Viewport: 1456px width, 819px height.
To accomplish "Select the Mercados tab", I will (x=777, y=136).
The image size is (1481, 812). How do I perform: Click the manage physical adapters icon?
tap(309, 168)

---

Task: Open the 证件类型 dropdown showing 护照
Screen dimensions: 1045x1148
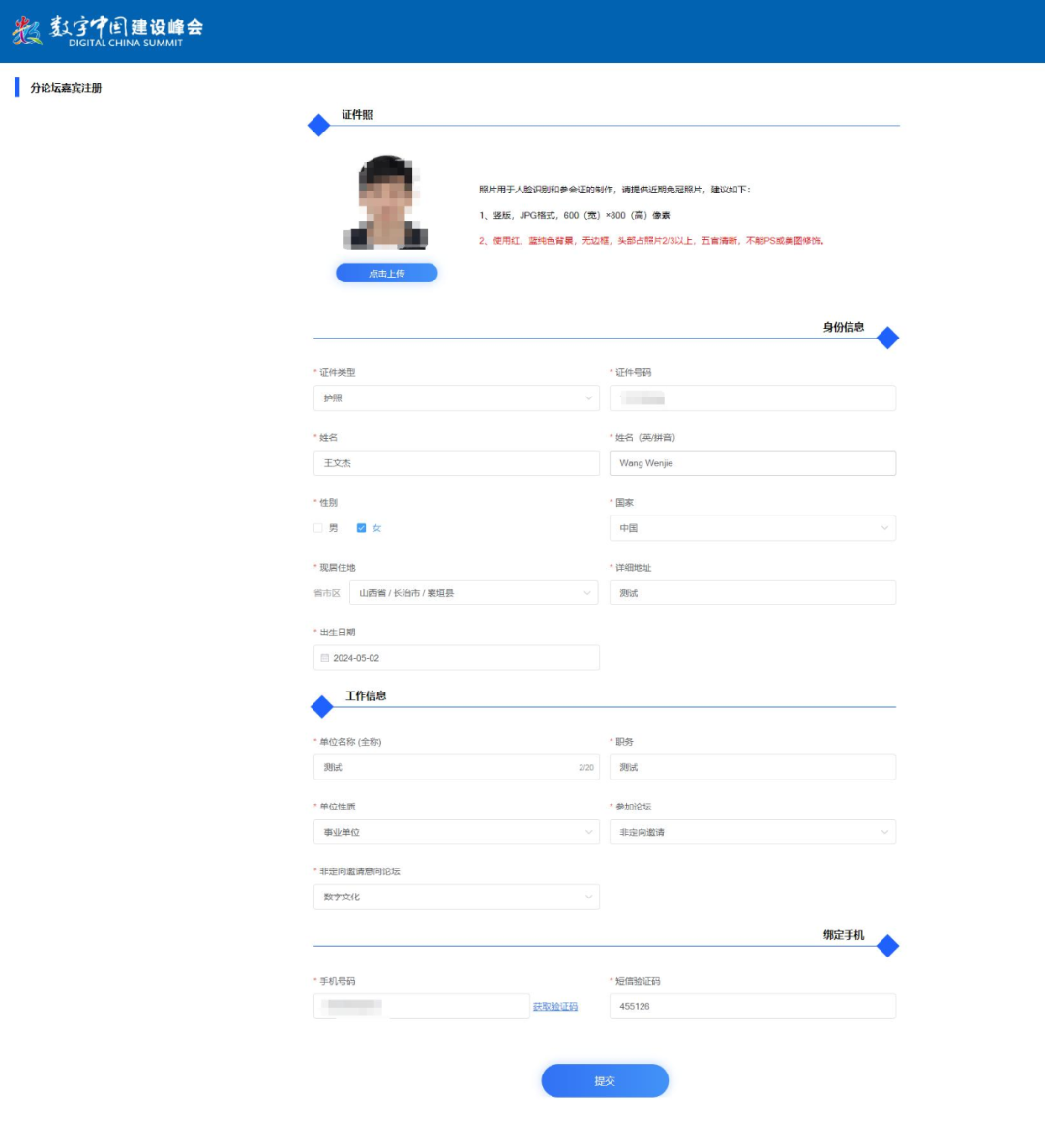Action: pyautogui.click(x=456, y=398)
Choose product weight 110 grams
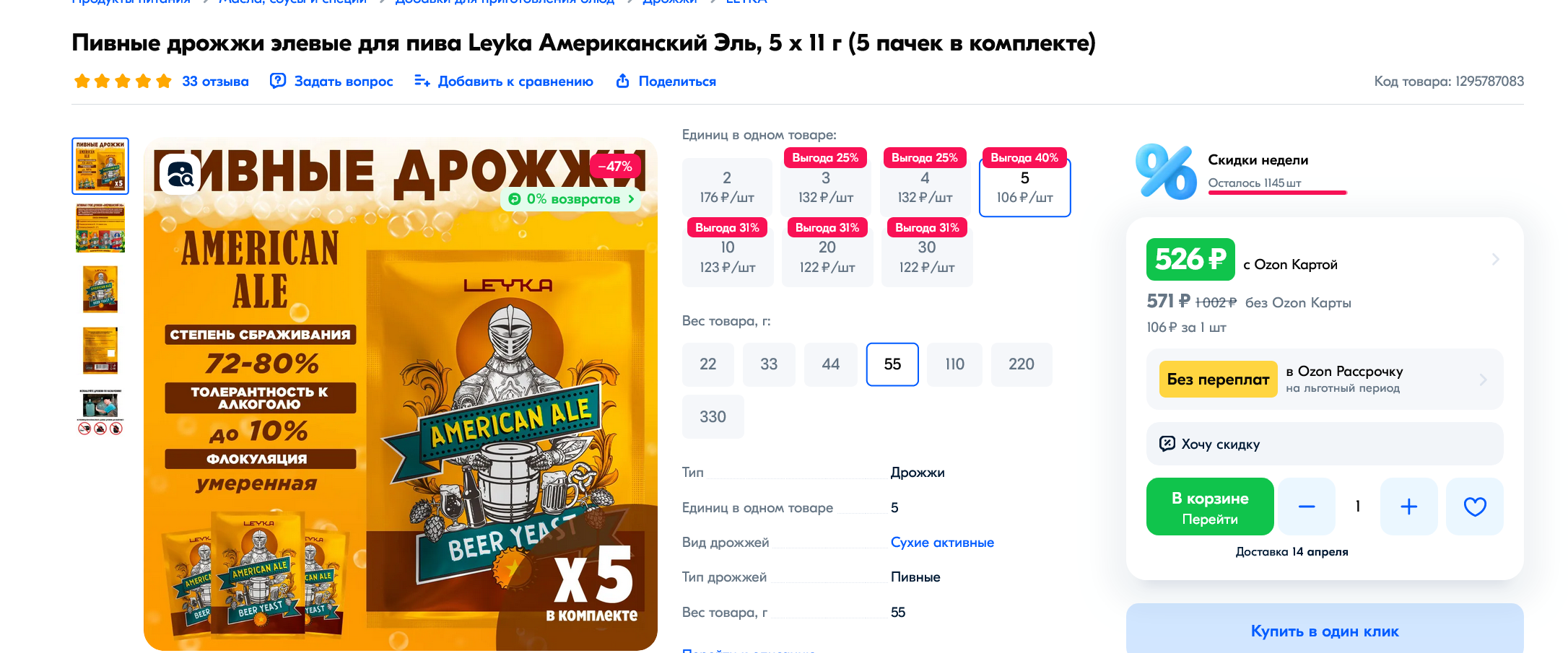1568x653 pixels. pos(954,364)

| Problem to work on |
Scale the stretch of rows from the line containing "Viewport: 1456px width, 819px height." through the line containing "tap(309, 168)", both ends included, and reproduce those lines in full with the requests left as they are. Multiply every coordinate in the answers by 1.9 and round to the nearest whole number, with halves rounding up.

| The reply |
Viewport: 1456px width, 819px height.
To accomplish "Select the Mercados tab", I will (x=1476, y=258).
The image size is (1481, 812). How do I perform: Click the manage physical adapters icon?
tap(587, 319)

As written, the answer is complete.